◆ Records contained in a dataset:
────────────────

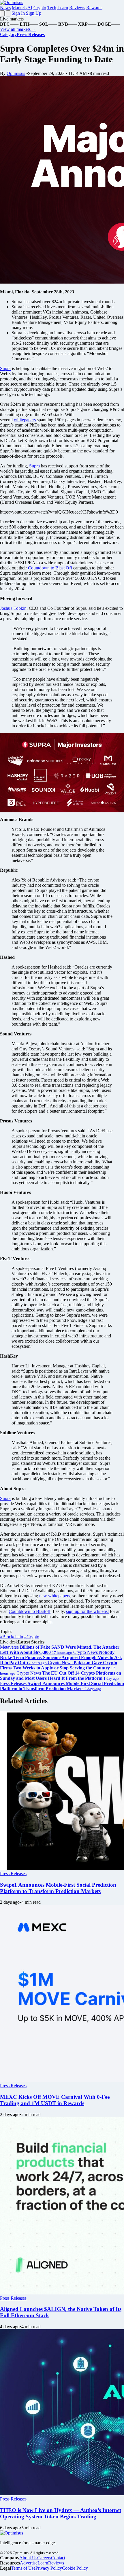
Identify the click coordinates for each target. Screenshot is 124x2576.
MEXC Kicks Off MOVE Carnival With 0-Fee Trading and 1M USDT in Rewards (55, 2100)
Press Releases (13, 1873)
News (5, 7)
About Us (28, 2557)
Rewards (94, 7)
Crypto (39, 7)
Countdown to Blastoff (29, 1611)
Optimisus (16, 73)
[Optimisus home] (11, 2)
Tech (51, 7)
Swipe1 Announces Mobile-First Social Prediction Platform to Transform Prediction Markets (58, 1888)
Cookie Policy (75, 2568)
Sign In (18, 13)
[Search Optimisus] (8, 13)
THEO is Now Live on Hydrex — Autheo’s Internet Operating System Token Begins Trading (60, 2513)
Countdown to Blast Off (50, 567)
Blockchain (11, 1636)
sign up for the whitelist (87, 1611)
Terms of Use (23, 2568)
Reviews (77, 7)
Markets (19, 7)
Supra (5, 368)
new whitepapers (54, 1595)
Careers (44, 2557)
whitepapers (25, 419)
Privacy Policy (48, 2568)
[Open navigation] (2, 13)
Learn (62, 7)
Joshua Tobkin (13, 608)
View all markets (18, 29)
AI (29, 7)
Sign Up (33, 13)
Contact (58, 2557)
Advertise (28, 2562)
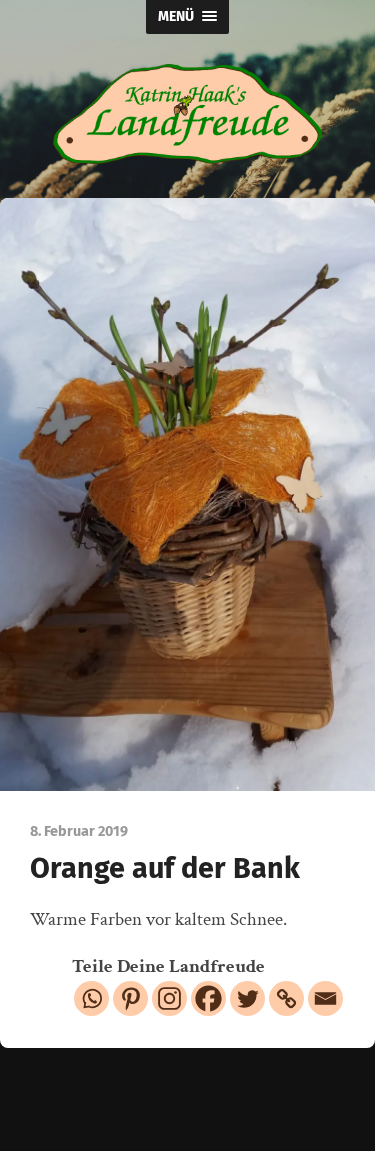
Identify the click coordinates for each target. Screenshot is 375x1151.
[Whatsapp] (91, 998)
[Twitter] (247, 998)
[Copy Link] (286, 998)
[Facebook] (208, 998)
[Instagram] (169, 998)
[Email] (325, 998)
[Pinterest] (130, 998)
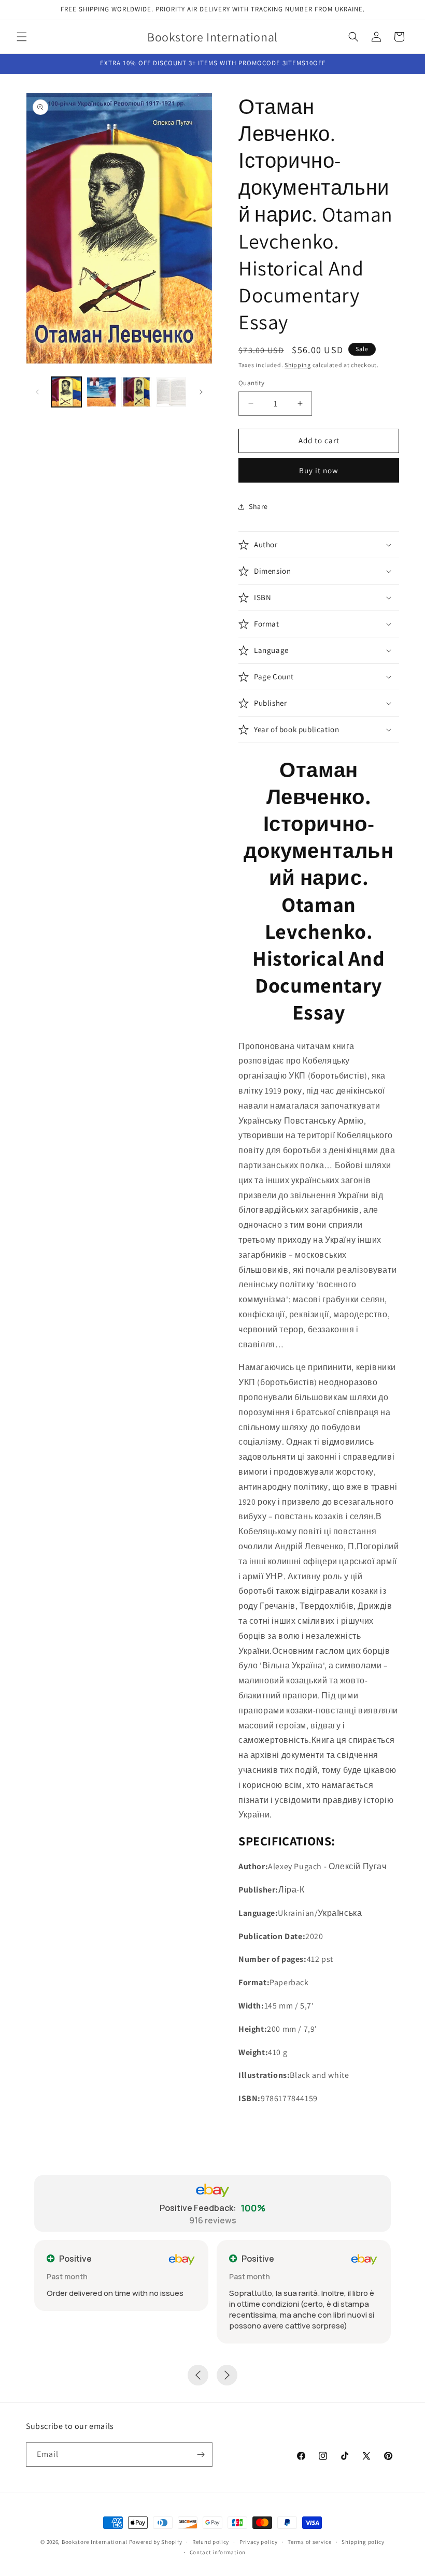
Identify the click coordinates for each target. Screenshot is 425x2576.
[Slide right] (201, 392)
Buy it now (318, 470)
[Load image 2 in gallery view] (102, 392)
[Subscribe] (200, 2454)
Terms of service (309, 2541)
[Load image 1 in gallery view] (66, 392)
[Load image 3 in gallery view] (136, 392)
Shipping (298, 365)
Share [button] (258, 506)
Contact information (218, 2552)
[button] (21, 36)
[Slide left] (37, 392)
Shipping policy (363, 2541)
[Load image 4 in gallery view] (172, 392)
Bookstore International (95, 2541)
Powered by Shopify (155, 2541)
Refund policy (210, 2541)
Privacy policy (258, 2541)
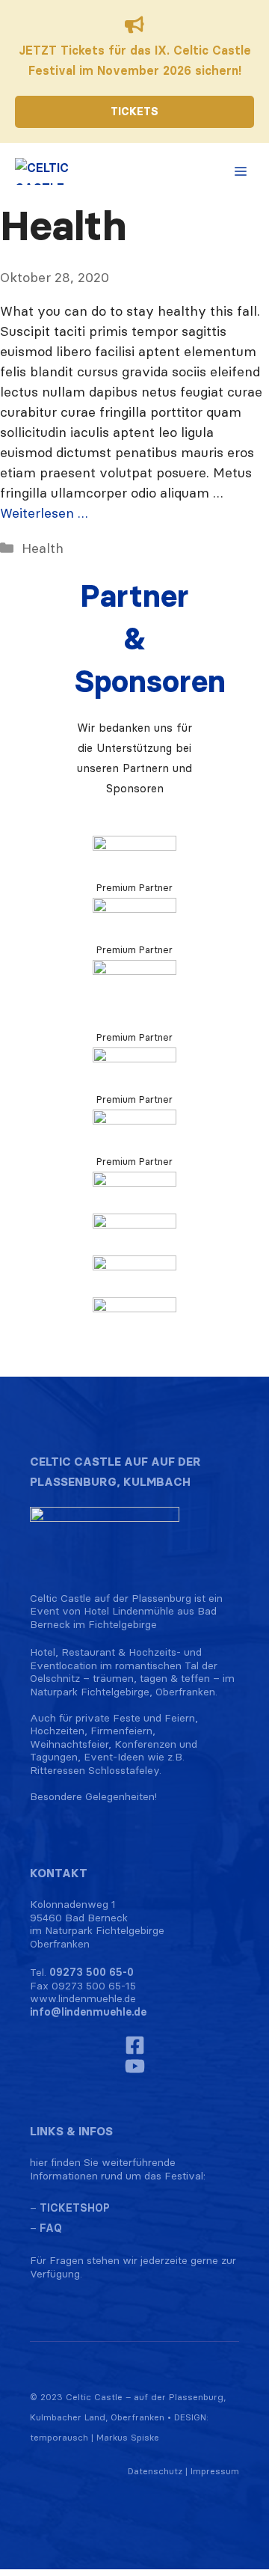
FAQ (51, 2228)
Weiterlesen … (44, 512)
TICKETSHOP (75, 2208)
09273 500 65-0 (91, 1972)
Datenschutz (155, 2470)
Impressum (215, 2470)
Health (43, 548)
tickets (134, 111)
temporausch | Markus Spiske (94, 2437)
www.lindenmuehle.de (83, 1998)
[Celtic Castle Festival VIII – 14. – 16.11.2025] (46, 171)
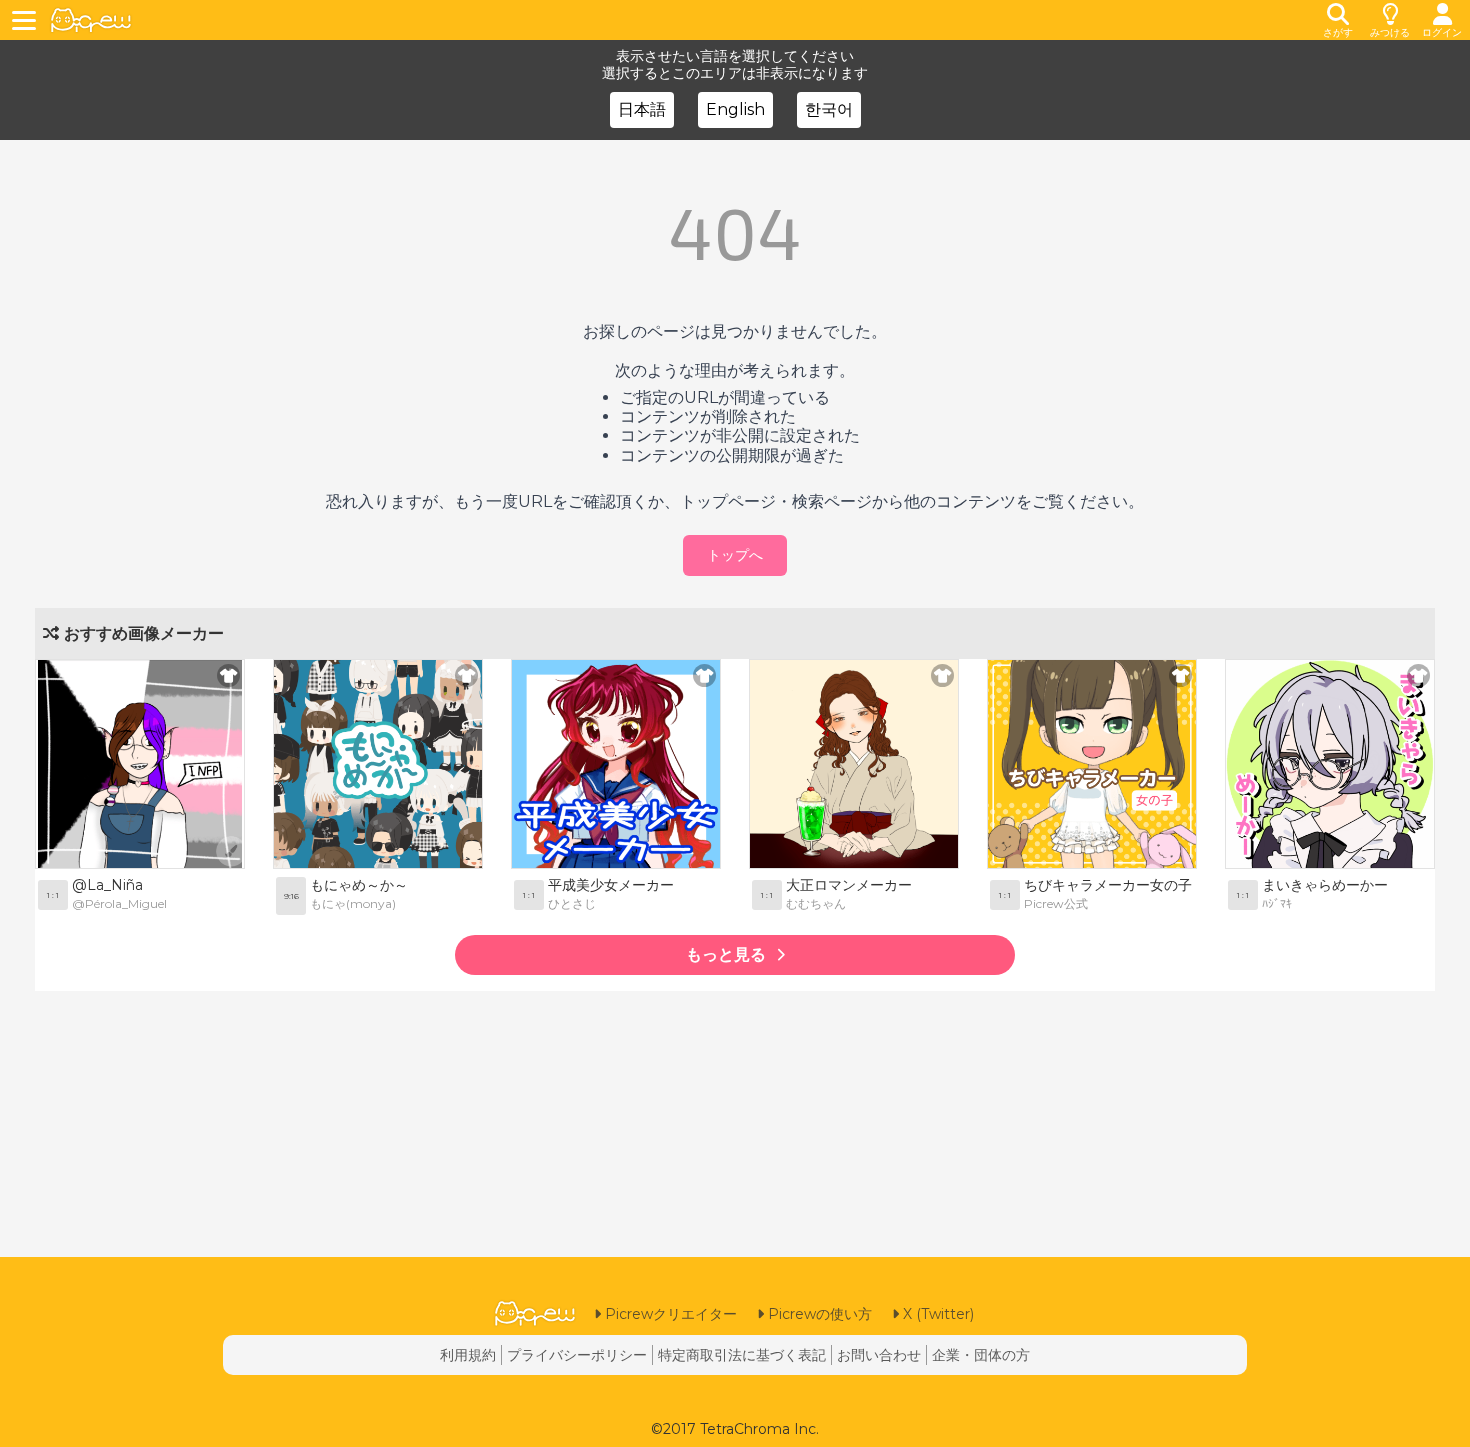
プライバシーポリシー (577, 1355)
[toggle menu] (27, 20)
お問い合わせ (879, 1355)
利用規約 (468, 1355)
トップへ (735, 555)
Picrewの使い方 (818, 1314)
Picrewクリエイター (669, 1314)
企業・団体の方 (981, 1355)
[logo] (91, 20)
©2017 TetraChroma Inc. (735, 1429)
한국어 (829, 109)
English (735, 109)
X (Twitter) (936, 1314)
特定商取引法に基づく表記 (742, 1355)
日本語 (642, 109)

────────────────

◆ Task goal: Copy every record character for character. Skip the pictures.

◆ Answer box:
Identify the click coordinates for each target. Screenshot is 124x2576.
MEXC Kicks Off MOVE Carnival With 0-Fee Trading and 1M USDT in Rewards (55, 2100)
Press Releases (13, 1873)
News (5, 7)
About Us (28, 2557)
Rewards (94, 7)
Crypto (39, 7)
Countdown to Blastoff (29, 1611)
Optimisus (16, 73)
[Optimisus home] (11, 2)
Tech (51, 7)
Swipe1 Announces Mobile-First Social Prediction Platform to Transform Prediction Markets (58, 1888)
Cookie Policy (75, 2568)
Sign In (18, 13)
[Search Optimisus] (8, 13)
THEO is Now Live on Hydrex — Autheo’s Internet Operating System Token Begins Trading (60, 2513)
Countdown to Blast Off (50, 567)
Blockchain (11, 1636)
sign up for the whitelist (87, 1611)
Terms of Use (23, 2568)
Reviews (77, 7)
Markets (19, 7)
Supra (5, 368)
new whitepapers (54, 1595)
Careers (44, 2557)
whitepapers (25, 419)
Privacy Policy (48, 2568)
[Open navigation] (2, 13)
Learn (62, 7)
Joshua Tobkin (13, 608)
View all markets (18, 29)
AI (29, 7)
Sign Up (33, 13)
Contact (58, 2557)
Advertise (28, 2562)
Identify the click coordinates for each target. Screenshot is 375x1151.
[Whatsapp] (91, 998)
[Twitter] (247, 998)
[Copy Link] (286, 998)
[Facebook] (208, 998)
[Instagram] (169, 998)
[Email] (325, 998)
[Pinterest] (130, 998)
Identify the click coordinates for each target. Screenshot is 425x2576.
[Slide right] (201, 392)
Buy it now (318, 470)
[Load image 2 in gallery view] (102, 392)
[Subscribe] (200, 2454)
Terms of service (309, 2541)
[Load image 1 in gallery view] (66, 392)
[Load image 3 in gallery view] (136, 392)
Shipping (298, 365)
Share [button] (258, 506)
Contact information (218, 2552)
[button] (21, 36)
[Slide left] (37, 392)
Shipping policy (363, 2541)
[Load image 4 in gallery view] (172, 392)
Bookstore International (95, 2541)
Powered by Shopify (155, 2541)
Refund policy (210, 2541)
Privacy policy (258, 2541)
FAQ (51, 2228)
Weiterlesen … (44, 512)
TICKETSHOP (75, 2208)
09273 500 65-0 (91, 1972)
Datenschutz (155, 2470)
Impressum (215, 2470)
Health (43, 548)
tickets (134, 111)
temporausch | Markus Spiske (94, 2437)
www.lindenmuehle.de (83, 1998)
[Celtic Castle Festival VIII – 14. – 16.11.2025] (46, 171)
プライバシーポリシー (577, 1355)
[toggle menu] (27, 20)
お問い合わせ (879, 1355)
利用規約 (468, 1355)
トップへ (735, 555)
Picrewの使い方 (818, 1314)
Picrewクリエイター (669, 1314)
企業・団体の方 (981, 1355)
[logo] (91, 20)
©2017 TetraChroma Inc. (735, 1429)
한국어 (829, 109)
English (735, 109)
X (Twitter) (936, 1314)
特定商取引法に基づく表記 (742, 1355)
日本語 (642, 109)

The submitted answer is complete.